The Opener of Many Windows

The early 1990s was a curious time. Economic liberalisation happened in India, Sachin Tendulkar was taking most teams apart, Shah Rukh Khan was mending hearts and Michael Jackson had come to India. Satellite television channels (popularly called Star TV) were making inroads into Bengali households. Ugly, crow’s- resting-place antennas on terraces were giving way to more sophisticated circular dish antennas. Coca Cola had returned, the Metro Channel (in popular parlance, the “second channel” or DD2 ) was launched and we were getting a glimpse into Hollywood classics like Enter the Dragon and Ben Hur.

And yet, the more things change, the more they remain the same. Arguably, nowhere was this better illustrated than in West Bengal. The Left Front was still in power. The likes of Suman Chattopadhyay, Nachiketa and Anjan Dutt were redrawing the contours of the Bengali music scene. And Tagore was still revered as before. Amidst all this, the young and the soon-to-be-stepping-into-teenage, boys and girls, were coming to terms with parental expectations. This included academics, the kind of books one could read, the films one could watch, the mandatory visits to the Calcutta Book Fair and the pursuing of a chosen or imposed hobby from a very limited pool of classical music, dance, recitation, and only rarely, formal training in football and cricket. However, what remained a constant was the almost invisible but palpable responsibility of initiating one’s kids or grand kids into the cultural milieu, laying the foundation of a future wo/man of letters. Some resisted, some gave in. Some, like myself, had a Mejodadu” who walked by my side in this journey, of finding new authors, landscapes and mindscapes, and sometimes, my own self.

Mejodadu was my grandmother’s younger brother. After retiring from work, he bought a small flat at Golf Green in Calcutta, where he lived with his wife whom we lovingly called Monima. Their three sons were all posted outside the state and would visit occasionally. This was the pre-cellphone age, a time when relatives dropped in unannounced and were welcomed with open arms. I have vivid memories of seeing Mejodadu ambling slowly up to our building, and before he could climb the stairs and ring the bell, I would rush in and inform everyone of his arrival. A tall figure, exuding a calm that comes with age, his best accessory was his smile that he seldom cast aside. He was a man very difficult to dislike.

Mejodadu was an avid reader; he read whatever he could lay his hands on. His one-bedroom apartment had books and magazines piled in every conceivable space, stacked on top of one another. This, on top of the newspapers he subscribed to. One had to struggle to find a place to sit in that room, smelling of papers and ink. But what really drew people to him was his ability to converse with members of any age group. His listeners remained rapt in attention as he spoke on the Gulf War, cricket, Swami Vivekananda, spirituality and the contemporary political situation in India. He spoke as a man who knew the weight and value of every word that he uttered. His manner of speaking was Protean, in a good way. When his audience included children, his intonation and choice of words was such that it made the deepest and most lasting impression on those impressionable minds.

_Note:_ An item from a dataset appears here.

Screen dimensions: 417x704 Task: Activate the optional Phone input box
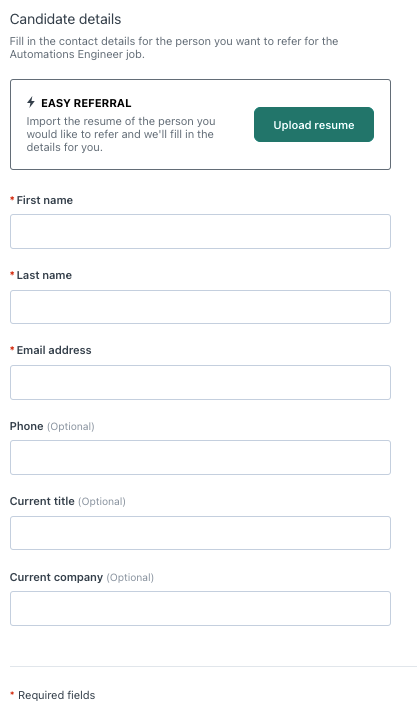click(200, 458)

With a more matured audience, he was firm in his views but always willing to accommodate other opinions and correct them, if need be, without sounding high handed.

Mejodadu’s visit to our place just before the Durga Pujas was something of a given. He walked in, invariably, with a brown paper packet containing a book or two. He set them on the table and would ask me about the last book I’d read. I remember being surprised by the expanse of his erudition. No matter which book I mentioned, he always had another title in mind by the same author or in the same genre as a suggestion for me. His voice was kind and friendly, his recommendations always on point. It was he who introduced me to the Bengali author Moti Nandy by gifting me his book on the rules of cricket. This is another quality of his that I now admire, as I look back to those days. He was mindful of the kind of book or genre that would strike a chord with a younger reader, something many of us fail to acknowledge when gifting books. More often than not, we thrust our own preferences onto the recipient, leading to the book(s) languishing in misery in some obscure corner of their house.

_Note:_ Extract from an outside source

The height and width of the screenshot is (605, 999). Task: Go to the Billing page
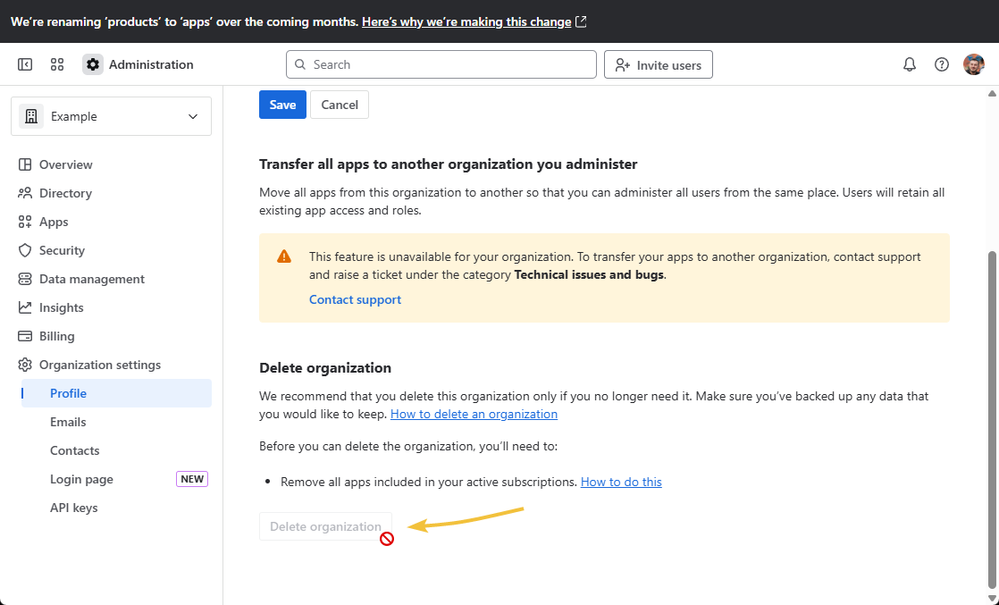coord(56,336)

Why do I remember Mejodadu? Why do I hold him to be an important presence and influence in the shaping of my literary sensibilities? Why do I write about him almost a decade and a half after his passing? I think it’s probably because of the little things. I’ve received more expensive gifts later in life, but seldom more valuable than the books in those brown paper packets and the interactions I had with him at my house and his. His bedroom had two windows, but to me it seemed to have a hundred more, with light filtering in at all times of the day and night. The apartment couldn’t be more than 450/500 square feet in area, and yet it encapsulated entire worlds. Knowing him was a privilege few adolescents can claim to have these days. People like him are becoming a rarity, and as for the ones who are still around, we’re too absorbed in our little worlds to take note of them.

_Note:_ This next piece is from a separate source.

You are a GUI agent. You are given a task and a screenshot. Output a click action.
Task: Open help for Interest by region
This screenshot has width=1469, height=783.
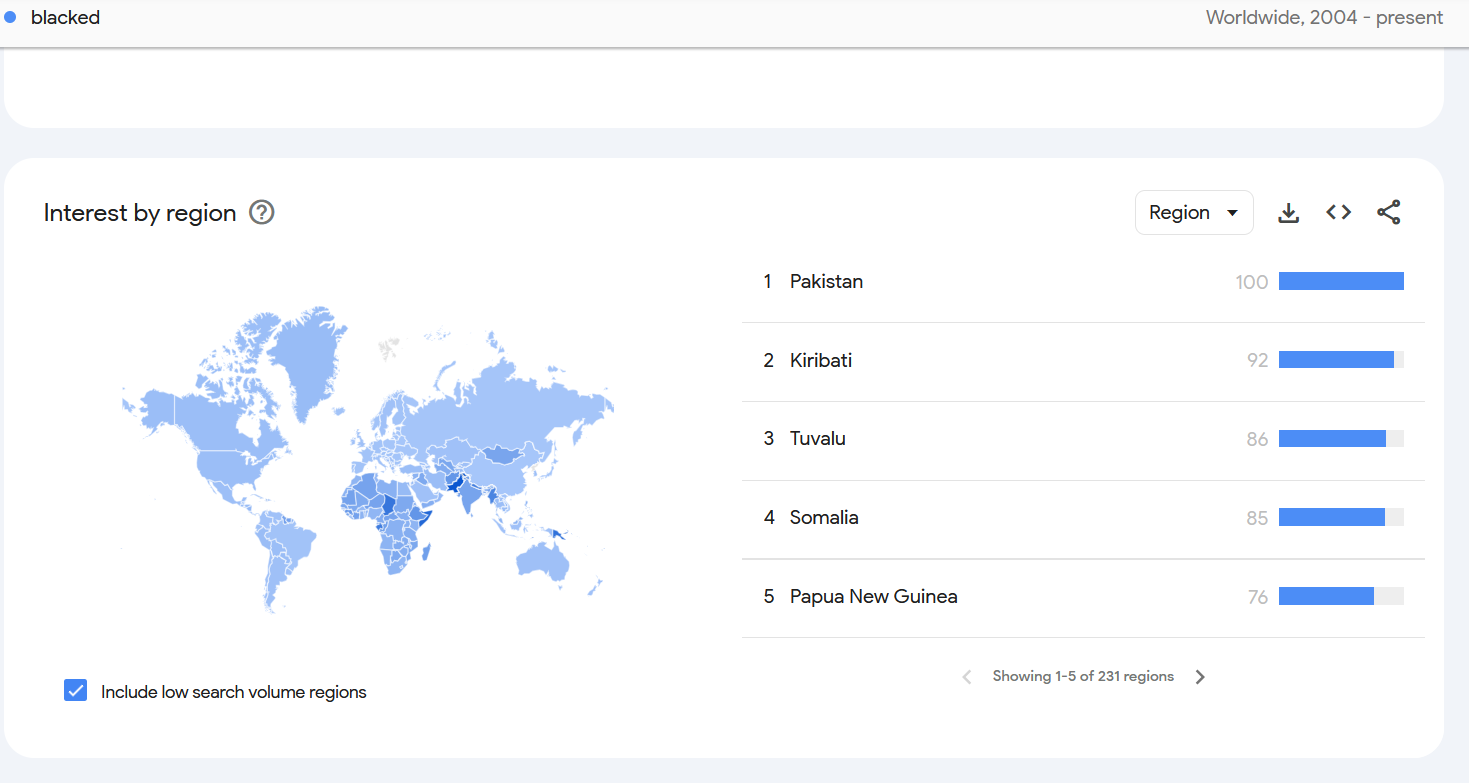[262, 212]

That husky voice talking excitedly about an author’s latest novel or debating the award conferred upon another has left its imprint in my heart. The voice reminds me of an old room. Books and pages lie scattered everywhere; the air is heavy with a silence one can put a knife through. At a distant corner I see him sitting by the window in my mind’s eye. I do not have a picture of the elderly man. All I have is the memory of stacks of books and the many windows he opened for me.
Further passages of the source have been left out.